Scammers used deepfake technology to replace faces with those of attractive women during video calls, deceiving men into investing in cryptocurrencies. According to a report by South China Morning Post (SCMP), the Hong Kong police revealed the scheme.
In October 2023, a criminal syndicate opened an operational center in a 4,000-square-foot industrial building in Hung Hom district, where they began recruiting employees, including university graduates specializing in digital media. The group created fake trading platforms that convinced victims to invest their money in cryptocurrencies.
Scam Scheme
Victims were targeted through social media and online platforms. The syndicate attracted men from Hong Kong, mainland China, Taiwan, India, and Singapore. The total amount of damage reached HK$360 million (approximately $46.3 million).
Authorities arrested 27 people involved in the scam. This marks the first case where local authorities have successfully shut down a group using deepfakes and artificial intelligence to deceive individuals.

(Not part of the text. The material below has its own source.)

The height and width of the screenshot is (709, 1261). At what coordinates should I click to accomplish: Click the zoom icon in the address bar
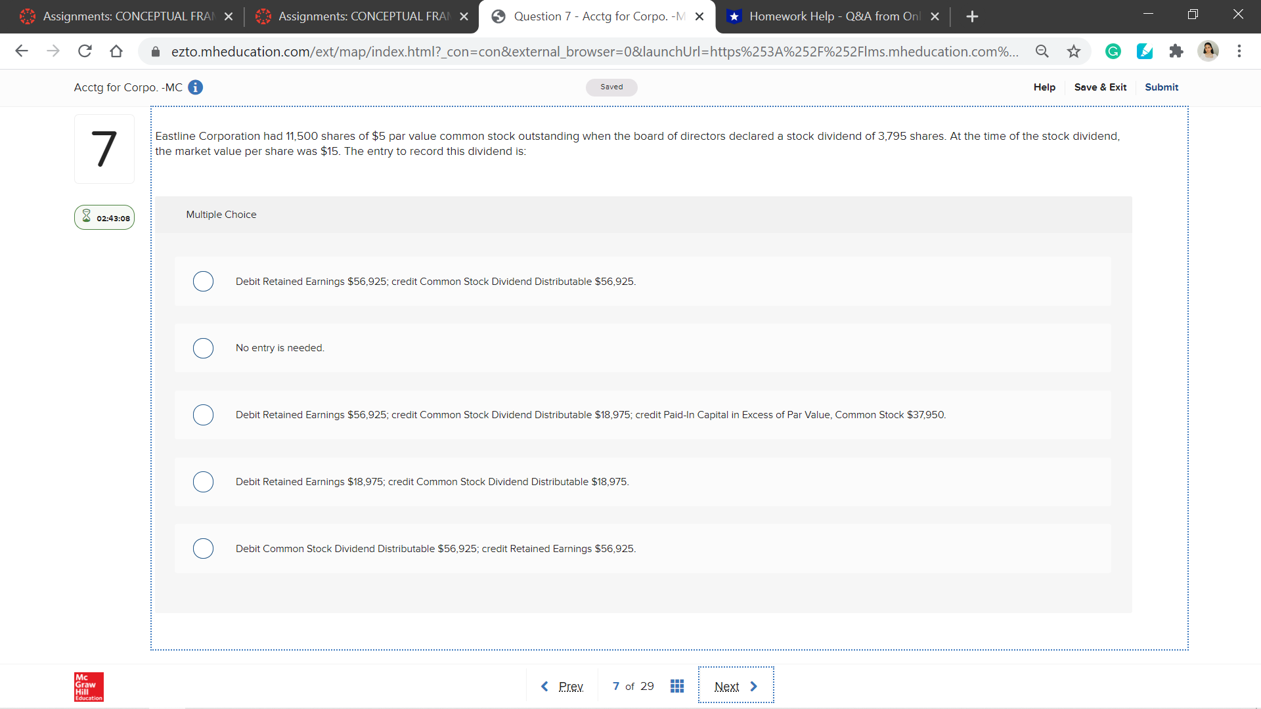1042,51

Previously Recorded Incidents
Earlier, scammers deceived an 82-year-old pensioner out of $690,000 by creating a realistic deepfake of Elon Musk’s face, which allegedly offered a “profitable investment opportunity.”
AI’s Impact on Cybercrime
In September, CertiK warned that the use of artificial intelligence and deepfakes has extended beyond video and audio, now targeting cryptocurrency wallets as well.